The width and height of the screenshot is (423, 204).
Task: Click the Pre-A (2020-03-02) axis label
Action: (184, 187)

---*---

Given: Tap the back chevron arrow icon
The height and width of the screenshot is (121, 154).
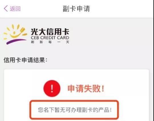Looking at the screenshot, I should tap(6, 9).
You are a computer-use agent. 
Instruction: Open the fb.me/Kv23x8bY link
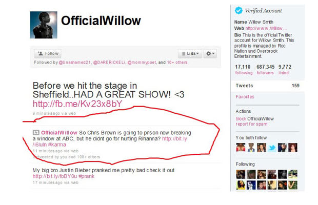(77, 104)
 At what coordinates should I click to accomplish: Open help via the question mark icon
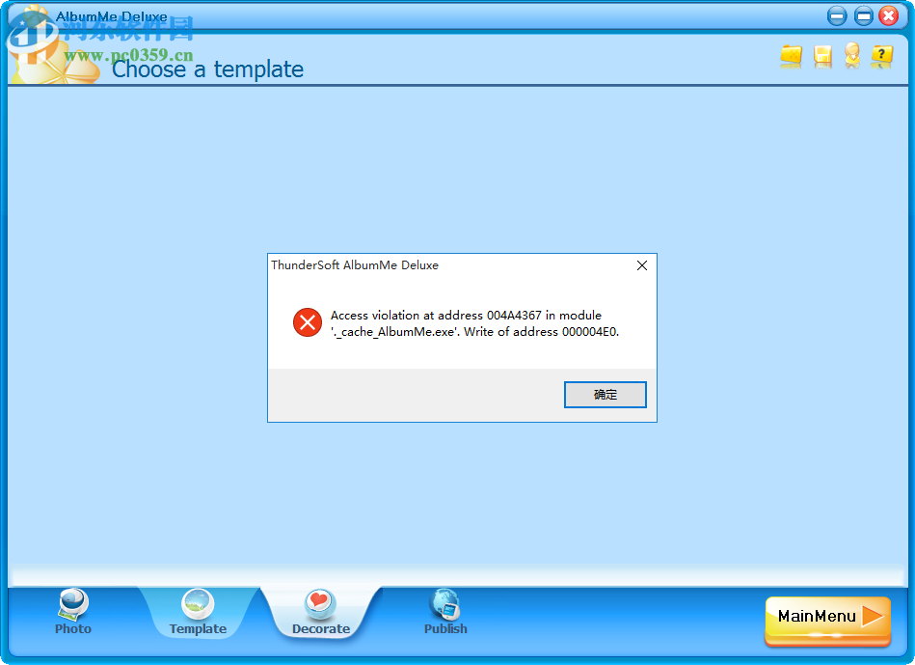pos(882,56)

---*---

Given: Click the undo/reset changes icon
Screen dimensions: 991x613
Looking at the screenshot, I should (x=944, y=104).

---*---

**Task to complete**
Wherever the string "Given" appears in a line above, copy that line.

**Result of this exercise**
Given: Tap the back chevron arrow icon
Given: Click the undo/reset changes icon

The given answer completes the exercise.